_Goal of the exercise_
Nothing may be dropped or added when the entries below are copied.

_Dataset records_
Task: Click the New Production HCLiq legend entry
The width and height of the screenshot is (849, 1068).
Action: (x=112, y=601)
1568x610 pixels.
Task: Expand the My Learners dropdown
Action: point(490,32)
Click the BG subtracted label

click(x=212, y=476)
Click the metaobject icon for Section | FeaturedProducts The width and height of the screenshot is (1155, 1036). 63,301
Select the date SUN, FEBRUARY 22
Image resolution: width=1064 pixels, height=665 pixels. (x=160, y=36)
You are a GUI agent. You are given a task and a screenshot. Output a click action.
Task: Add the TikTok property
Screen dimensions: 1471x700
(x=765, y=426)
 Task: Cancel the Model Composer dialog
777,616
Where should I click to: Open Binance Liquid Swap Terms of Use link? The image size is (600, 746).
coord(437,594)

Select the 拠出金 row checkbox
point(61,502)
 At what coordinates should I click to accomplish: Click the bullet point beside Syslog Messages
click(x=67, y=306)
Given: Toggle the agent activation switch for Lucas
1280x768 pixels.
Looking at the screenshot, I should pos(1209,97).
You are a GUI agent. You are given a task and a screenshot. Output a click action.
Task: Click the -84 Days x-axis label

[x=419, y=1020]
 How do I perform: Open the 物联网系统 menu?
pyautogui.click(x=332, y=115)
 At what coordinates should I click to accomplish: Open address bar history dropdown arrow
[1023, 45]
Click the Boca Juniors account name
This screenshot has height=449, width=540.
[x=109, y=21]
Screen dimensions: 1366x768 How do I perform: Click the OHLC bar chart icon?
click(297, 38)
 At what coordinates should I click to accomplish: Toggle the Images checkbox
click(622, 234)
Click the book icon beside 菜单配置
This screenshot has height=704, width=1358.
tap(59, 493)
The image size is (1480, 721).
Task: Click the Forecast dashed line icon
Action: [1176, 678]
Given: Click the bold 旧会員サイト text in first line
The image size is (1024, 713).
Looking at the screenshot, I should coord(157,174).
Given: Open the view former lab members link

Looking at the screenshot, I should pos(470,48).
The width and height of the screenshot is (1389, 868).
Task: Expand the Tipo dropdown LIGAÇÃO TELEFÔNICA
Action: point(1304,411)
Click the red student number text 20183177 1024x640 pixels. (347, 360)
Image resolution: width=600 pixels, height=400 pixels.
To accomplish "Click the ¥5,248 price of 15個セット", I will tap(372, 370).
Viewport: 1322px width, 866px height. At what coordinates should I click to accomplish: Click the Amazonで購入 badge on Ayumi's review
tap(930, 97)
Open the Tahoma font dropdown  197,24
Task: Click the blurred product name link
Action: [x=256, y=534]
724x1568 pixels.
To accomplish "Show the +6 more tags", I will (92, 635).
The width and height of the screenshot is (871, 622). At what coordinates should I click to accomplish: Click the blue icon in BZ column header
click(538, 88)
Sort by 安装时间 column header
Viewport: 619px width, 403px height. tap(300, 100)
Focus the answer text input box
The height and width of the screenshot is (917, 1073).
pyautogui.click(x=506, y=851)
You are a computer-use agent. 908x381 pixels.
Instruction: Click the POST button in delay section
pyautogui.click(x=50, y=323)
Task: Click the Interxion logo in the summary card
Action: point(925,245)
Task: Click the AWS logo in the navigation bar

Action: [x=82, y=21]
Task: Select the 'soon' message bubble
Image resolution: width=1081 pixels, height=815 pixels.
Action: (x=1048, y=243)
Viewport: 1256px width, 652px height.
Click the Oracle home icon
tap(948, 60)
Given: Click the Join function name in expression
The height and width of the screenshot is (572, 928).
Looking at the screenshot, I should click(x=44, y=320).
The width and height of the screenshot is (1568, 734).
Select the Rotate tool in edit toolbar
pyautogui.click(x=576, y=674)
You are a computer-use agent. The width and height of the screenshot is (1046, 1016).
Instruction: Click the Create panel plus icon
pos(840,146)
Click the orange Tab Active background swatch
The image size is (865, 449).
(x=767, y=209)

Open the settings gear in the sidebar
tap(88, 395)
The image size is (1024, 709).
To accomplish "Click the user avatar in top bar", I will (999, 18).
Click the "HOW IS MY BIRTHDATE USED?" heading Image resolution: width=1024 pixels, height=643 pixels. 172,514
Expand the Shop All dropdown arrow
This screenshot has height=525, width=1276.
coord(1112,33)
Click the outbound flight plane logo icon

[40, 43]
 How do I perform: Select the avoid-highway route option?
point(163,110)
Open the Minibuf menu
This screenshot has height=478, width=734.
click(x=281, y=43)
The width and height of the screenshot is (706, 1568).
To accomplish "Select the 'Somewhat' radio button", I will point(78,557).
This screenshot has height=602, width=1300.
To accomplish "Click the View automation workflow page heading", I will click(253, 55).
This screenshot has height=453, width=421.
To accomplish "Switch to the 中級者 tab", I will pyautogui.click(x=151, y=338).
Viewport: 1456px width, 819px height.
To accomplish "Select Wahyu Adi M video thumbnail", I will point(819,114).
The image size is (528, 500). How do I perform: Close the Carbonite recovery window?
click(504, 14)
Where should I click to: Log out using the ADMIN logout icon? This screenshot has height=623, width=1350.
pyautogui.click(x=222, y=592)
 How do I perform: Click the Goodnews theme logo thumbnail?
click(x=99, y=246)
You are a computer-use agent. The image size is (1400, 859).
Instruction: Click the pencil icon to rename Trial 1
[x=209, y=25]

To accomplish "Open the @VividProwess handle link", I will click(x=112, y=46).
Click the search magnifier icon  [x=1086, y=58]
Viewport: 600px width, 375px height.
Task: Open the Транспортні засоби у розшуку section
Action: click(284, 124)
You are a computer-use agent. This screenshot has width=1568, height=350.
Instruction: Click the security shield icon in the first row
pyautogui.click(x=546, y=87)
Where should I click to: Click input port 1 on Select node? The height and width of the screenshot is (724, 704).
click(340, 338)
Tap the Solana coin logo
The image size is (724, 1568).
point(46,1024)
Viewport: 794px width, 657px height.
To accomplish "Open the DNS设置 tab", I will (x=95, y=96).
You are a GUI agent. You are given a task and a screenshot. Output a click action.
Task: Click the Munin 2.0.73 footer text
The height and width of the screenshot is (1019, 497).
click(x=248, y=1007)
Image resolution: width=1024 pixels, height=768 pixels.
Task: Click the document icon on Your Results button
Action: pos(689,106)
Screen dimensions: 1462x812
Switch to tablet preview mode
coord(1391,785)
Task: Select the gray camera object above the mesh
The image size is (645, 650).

_Task output_
Task: Click the New Production HCLiq legend entry
The width and height of the screenshot is (849, 1068).
Action: (x=112, y=601)
1568x610 pixels.
Task: Expand the My Learners dropdown
Action: point(490,32)
Click the BG subtracted label

click(x=212, y=476)
Click the metaobject icon for Section | FeaturedProducts The width and height of the screenshot is (1155, 1036). 63,301
Select the date SUN, FEBRUARY 22
Image resolution: width=1064 pixels, height=665 pixels. (x=160, y=36)
You are a GUI agent. You are given a task and a screenshot. Output a click action.
Task: Add the TikTok property
Screen dimensions: 1471x700
(x=765, y=426)
 Task: Cancel the Model Composer dialog
777,616
Where should I click to: Open Binance Liquid Swap Terms of Use link? The image size is (600, 746).
coord(437,594)

Select the 拠出金 row checkbox
point(61,502)
 At what coordinates should I click to accomplish: Click the bullet point beside Syslog Messages
click(x=67, y=306)
Given: Toggle the agent activation switch for Lucas
1280x768 pixels.
Looking at the screenshot, I should pos(1209,97).
You are a GUI agent. You are given a task and a screenshot. Output a click action.
Task: Click the -84 Days x-axis label

[x=419, y=1020]
 How do I perform: Open the 物联网系统 menu?
pyautogui.click(x=332, y=115)
 At what coordinates should I click to accomplish: Open address bar history dropdown arrow
[1023, 45]
Click the Boca Juniors account name
This screenshot has height=449, width=540.
[x=109, y=21]
Screen dimensions: 1366x768 How do I perform: Click the OHLC bar chart icon?
click(297, 38)
 At what coordinates should I click to accomplish: Toggle the Images checkbox
click(622, 234)
Click the book icon beside 菜单配置
This screenshot has height=704, width=1358.
tap(59, 493)
The image size is (1480, 721).
Task: Click the Forecast dashed line icon
Action: [1176, 678]
Given: Click the bold 旧会員サイト text in first line
The image size is (1024, 713).
Looking at the screenshot, I should coord(157,174).
Given: Open the view former lab members link

Looking at the screenshot, I should pos(470,48).
The width and height of the screenshot is (1389, 868).
Task: Expand the Tipo dropdown LIGAÇÃO TELEFÔNICA
Action: point(1304,411)
Click the red student number text 20183177 1024x640 pixels. (347, 360)
Image resolution: width=600 pixels, height=400 pixels.
To accomplish "Click the ¥5,248 price of 15個セット", I will tap(372, 370).
Viewport: 1322px width, 866px height. At what coordinates should I click to accomplish: Click the Amazonで購入 badge on Ayumi's review
tap(930, 97)
Open the Tahoma font dropdown  197,24
Task: Click the blurred product name link
Action: [x=256, y=534]
724x1568 pixels.
To accomplish "Show the +6 more tags", I will (92, 635).
The width and height of the screenshot is (871, 622). At what coordinates should I click to accomplish: Click the blue icon in BZ column header
click(538, 88)
Sort by 安装时间 column header
Viewport: 619px width, 403px height. tap(300, 100)
Focus the answer text input box
The height and width of the screenshot is (917, 1073).
pyautogui.click(x=506, y=851)
You are a computer-use agent. 908x381 pixels.
Instruction: Click the POST button in delay section
pyautogui.click(x=50, y=323)
Task: Click the Interxion logo in the summary card
Action: point(925,245)
Task: Click the AWS logo in the navigation bar

Action: [x=82, y=21]
Task: Select the 'soon' message bubble
Image resolution: width=1081 pixels, height=815 pixels.
Action: (x=1048, y=243)
Viewport: 1256px width, 652px height.
Click the Oracle home icon
tap(948, 60)
Given: Click the Join function name in expression
The height and width of the screenshot is (572, 928).
Looking at the screenshot, I should click(x=44, y=320).
The width and height of the screenshot is (1568, 734).
Select the Rotate tool in edit toolbar
pyautogui.click(x=576, y=674)
You are a computer-use agent. The width and height of the screenshot is (1046, 1016).
Instruction: Click the Create panel plus icon
pos(840,146)
Click the orange Tab Active background swatch
The image size is (865, 449).
(x=767, y=209)

Open the settings gear in the sidebar
tap(88, 395)
The image size is (1024, 709).
To accomplish "Click the user avatar in top bar", I will (999, 18).
Click the "HOW IS MY BIRTHDATE USED?" heading Image resolution: width=1024 pixels, height=643 pixels. 172,514
Expand the Shop All dropdown arrow
This screenshot has height=525, width=1276.
coord(1112,33)
Click the outbound flight plane logo icon

[40, 43]
 How do I perform: Select the avoid-highway route option?
point(163,110)
Open the Minibuf menu
This screenshot has height=478, width=734.
click(x=281, y=43)
The width and height of the screenshot is (706, 1568).
To accomplish "Select the 'Somewhat' radio button", I will point(78,557).
This screenshot has height=602, width=1300.
To accomplish "Click the View automation workflow page heading", I will click(253, 55).
This screenshot has height=453, width=421.
To accomplish "Switch to the 中級者 tab", I will pyautogui.click(x=151, y=338).
Viewport: 1456px width, 819px height.
To accomplish "Select Wahyu Adi M video thumbnail", I will point(819,114).
The image size is (528, 500). How do I perform: Close the Carbonite recovery window?
click(504, 14)
Where should I click to: Log out using the ADMIN logout icon? This screenshot has height=623, width=1350.
pyautogui.click(x=222, y=592)
 How do I perform: Click the Goodnews theme logo thumbnail?
click(x=99, y=246)
You are a computer-use agent. The image size is (1400, 859).
Instruction: Click the pencil icon to rename Trial 1
[x=209, y=25]

To accomplish "Open the @VividProwess handle link", I will click(x=112, y=46).
Click the search magnifier icon  [x=1086, y=58]
Viewport: 600px width, 375px height.
Task: Open the Транспортні засоби у розшуку section
Action: click(284, 124)
You are a computer-use agent. This screenshot has width=1568, height=350.
Instruction: Click the security shield icon in the first row
pyautogui.click(x=546, y=87)
Where should I click to: Click input port 1 on Select node? The height and width of the screenshot is (724, 704).
click(340, 338)
Tap the Solana coin logo
The image size is (724, 1568).
point(46,1024)
Viewport: 794px width, 657px height.
To accomplish "Open the DNS设置 tab", I will (x=95, y=96).
You are a GUI agent. You are given a task and a screenshot. Output a click action.
Task: Click the Munin 2.0.73 footer text
The height and width of the screenshot is (1019, 497).
click(x=248, y=1007)
Image resolution: width=1024 pixels, height=768 pixels.
Task: Click the document icon on Your Results button
Action: pos(689,106)
Screen dimensions: 1462x812
Switch to tablet preview mode
coord(1391,785)
Task: Select the gray camera object above the mesh
The image size is (645, 650).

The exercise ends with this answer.